Summary:ASTERISK-08748: chan_skinny randomly crashing server
Reporter:sbisker (sbisker)Labels:
Date Opened:2007-02-07 10:24:33.000-0600Date Closed:2007-06-30 09:20:07
Versions:Frequency of
Environment:Attachments:( 0) bt_full.txt
( 1) bt-full.txt
( 2) debug.txt
( 3) transmit.patch
Description:With the release version of asterisk.  chan_skinny is randomly crashing asterisk

Unoptimized backtrace is attached.
Comments:By: dea (dea) 2007-02-07 11:36:04.000-0600

 Your backtrace shows why, without really showing why.  Can you upload
a log with both verbose and debug set to at least 3?

Somehow this call managed to get started without a session(bad).  The
verbose/debug log should confirm this, and hopefully point to where
additional checks for the existance of the session should be performed.

By: sbisker (sbisker) 2007-02-07 12:12:22.000-0600

I have set the options for asterisk to -vvvvvgdddddnp

When it crashes again, I will attach /var/log/asterisk/messages .


By: Serge Vecher (serge-v) 2007-02-07 16:24:02.000-0600

it is best to set debug output for console in logger.conf and upload a console log instead.

By: Anthony LaMantia-2 (anthonyl) 2007-02-08 11:54:41.000-0600

it would seem the line s = d->session; is borked i assume the problem comes from the fact l->session is never checked after calling line_by_deviceid in handle_stimulus_message. or the sessions may just be being destoryed it should be checked for before calling transmit_response or inside transmit_response for safety anyway considering how this code is laid out.

By: Damien Wedhorn (wedhorn) 2007-02-08 18:22:58.000-0600

I agree, I think it is fairly easy to add a check in transmit_response.
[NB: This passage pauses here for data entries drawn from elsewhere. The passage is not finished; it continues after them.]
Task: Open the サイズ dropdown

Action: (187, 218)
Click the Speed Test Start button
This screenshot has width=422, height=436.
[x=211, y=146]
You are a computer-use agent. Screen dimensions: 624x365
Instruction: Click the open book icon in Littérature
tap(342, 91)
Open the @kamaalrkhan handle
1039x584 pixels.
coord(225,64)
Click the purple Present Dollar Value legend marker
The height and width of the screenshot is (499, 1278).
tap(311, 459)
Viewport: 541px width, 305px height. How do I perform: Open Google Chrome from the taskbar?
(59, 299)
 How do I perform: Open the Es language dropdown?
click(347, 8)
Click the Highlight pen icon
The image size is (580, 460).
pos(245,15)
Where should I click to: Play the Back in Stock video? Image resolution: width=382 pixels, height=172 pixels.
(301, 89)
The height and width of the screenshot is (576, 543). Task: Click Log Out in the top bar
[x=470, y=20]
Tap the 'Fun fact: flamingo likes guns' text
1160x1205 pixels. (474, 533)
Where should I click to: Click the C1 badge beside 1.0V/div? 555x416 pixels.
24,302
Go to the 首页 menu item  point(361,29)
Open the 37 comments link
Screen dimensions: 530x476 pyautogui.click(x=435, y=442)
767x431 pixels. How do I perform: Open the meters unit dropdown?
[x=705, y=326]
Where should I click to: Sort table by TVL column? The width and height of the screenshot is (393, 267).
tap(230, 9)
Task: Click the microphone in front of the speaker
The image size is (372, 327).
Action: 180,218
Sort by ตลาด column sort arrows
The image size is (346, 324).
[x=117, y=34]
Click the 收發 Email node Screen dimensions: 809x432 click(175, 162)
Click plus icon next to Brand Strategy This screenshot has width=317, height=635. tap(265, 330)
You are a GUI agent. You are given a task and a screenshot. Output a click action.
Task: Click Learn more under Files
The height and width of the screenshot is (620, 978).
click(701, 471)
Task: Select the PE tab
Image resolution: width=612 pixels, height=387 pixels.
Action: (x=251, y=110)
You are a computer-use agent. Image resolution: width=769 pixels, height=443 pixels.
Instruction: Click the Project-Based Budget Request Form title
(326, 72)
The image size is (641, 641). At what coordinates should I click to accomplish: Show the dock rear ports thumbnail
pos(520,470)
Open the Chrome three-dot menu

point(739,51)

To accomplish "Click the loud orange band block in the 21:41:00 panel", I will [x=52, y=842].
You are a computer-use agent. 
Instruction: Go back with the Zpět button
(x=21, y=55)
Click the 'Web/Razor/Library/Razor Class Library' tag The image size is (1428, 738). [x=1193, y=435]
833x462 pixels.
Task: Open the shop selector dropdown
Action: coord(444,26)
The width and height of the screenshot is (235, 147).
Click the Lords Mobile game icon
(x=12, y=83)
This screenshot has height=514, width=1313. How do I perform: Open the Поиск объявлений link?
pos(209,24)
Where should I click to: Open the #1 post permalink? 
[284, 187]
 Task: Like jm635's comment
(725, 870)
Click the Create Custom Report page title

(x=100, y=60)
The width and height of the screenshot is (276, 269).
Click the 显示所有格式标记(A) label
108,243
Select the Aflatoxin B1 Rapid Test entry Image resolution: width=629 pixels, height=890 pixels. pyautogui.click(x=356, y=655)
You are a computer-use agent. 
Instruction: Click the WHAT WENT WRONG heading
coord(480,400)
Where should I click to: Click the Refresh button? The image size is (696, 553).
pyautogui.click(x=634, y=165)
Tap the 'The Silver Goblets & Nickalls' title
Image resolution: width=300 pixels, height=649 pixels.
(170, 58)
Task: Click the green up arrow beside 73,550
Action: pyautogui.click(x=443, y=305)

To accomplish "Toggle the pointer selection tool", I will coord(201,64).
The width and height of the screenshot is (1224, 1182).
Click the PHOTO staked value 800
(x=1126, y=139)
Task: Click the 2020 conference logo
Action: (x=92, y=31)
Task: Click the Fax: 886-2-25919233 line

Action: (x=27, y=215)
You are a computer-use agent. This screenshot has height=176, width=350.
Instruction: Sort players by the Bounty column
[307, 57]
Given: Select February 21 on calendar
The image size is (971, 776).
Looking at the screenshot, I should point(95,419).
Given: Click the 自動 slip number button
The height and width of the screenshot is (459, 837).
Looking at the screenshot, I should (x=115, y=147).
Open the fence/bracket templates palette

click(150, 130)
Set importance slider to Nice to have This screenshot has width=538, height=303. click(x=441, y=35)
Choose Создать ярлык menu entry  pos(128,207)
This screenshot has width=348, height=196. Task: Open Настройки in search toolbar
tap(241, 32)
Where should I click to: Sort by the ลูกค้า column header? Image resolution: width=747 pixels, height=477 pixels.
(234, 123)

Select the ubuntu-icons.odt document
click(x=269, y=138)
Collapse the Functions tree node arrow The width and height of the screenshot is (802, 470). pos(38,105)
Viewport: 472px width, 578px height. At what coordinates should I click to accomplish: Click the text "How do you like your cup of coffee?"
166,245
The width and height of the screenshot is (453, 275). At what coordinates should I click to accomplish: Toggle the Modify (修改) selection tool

There are many functions calling transmit_response so it would make sense to do the check in there.

We may want to pass back an error so the calling function (skinny_new) is at least aware that the session has been dropped.

By: sbisker (sbisker) 2007-02-23 09:20:13.000-0600

I uploaded the debug trace prior to the system crashing.  Any luck on providing the fix in transmit_response?

By: sbisker (sbisker) 2007-03-05 12:12:12.000-0600

Just checking status on this one.

By: Damien Wedhorn (wedhorn) 2007-03-05 14:17:38.000-0600

Added small patch. If there is no session it should log it ("transmit response: no session") and continue without transmitting the message. Compiled ok, not tested. Seeing as this is so intermittent, can you test and monitor you logs for the above message.

Just a general observation, we tend to have errors thrown that are not utilised. In transmit_response there are now a couple of situations that will return an error and nothing is done with the error.

By: sbisker (sbisker) 2007-03-05 14:32:38.000-0600

Patched against 1.4.0.  I will monitor the logs for the message.

By: sbisker (sbisker) 2007-03-06 08:45:28.000-0600

Same problem.  The patch didn't stop asterisk from core dumping.  Further there were no messages in the logs that had "no session" in the entry.

By: dea (dea) 2007-03-06 11:30:04.000-0600

The test for (!s) and return needs to be above ast_mutex_lock(&s->lock); (line 1393) in transmit_response() otherwise we attempt to lock a non-existant
session, which is what the bt shows.

sbisker, if you can move the five new lines in wedhorn's patch up above the
ast_mutex_lock, it should work.

By: Russell Bryant (russell) 2007-03-06 12:03:58.000-0600

This crash should not happen anymore as of rev 58023 and 58025.  However, this problem is surely indicative of a deeper problem.  If you can isolate any situation where this occurs and you get a WARNING message, please let us know.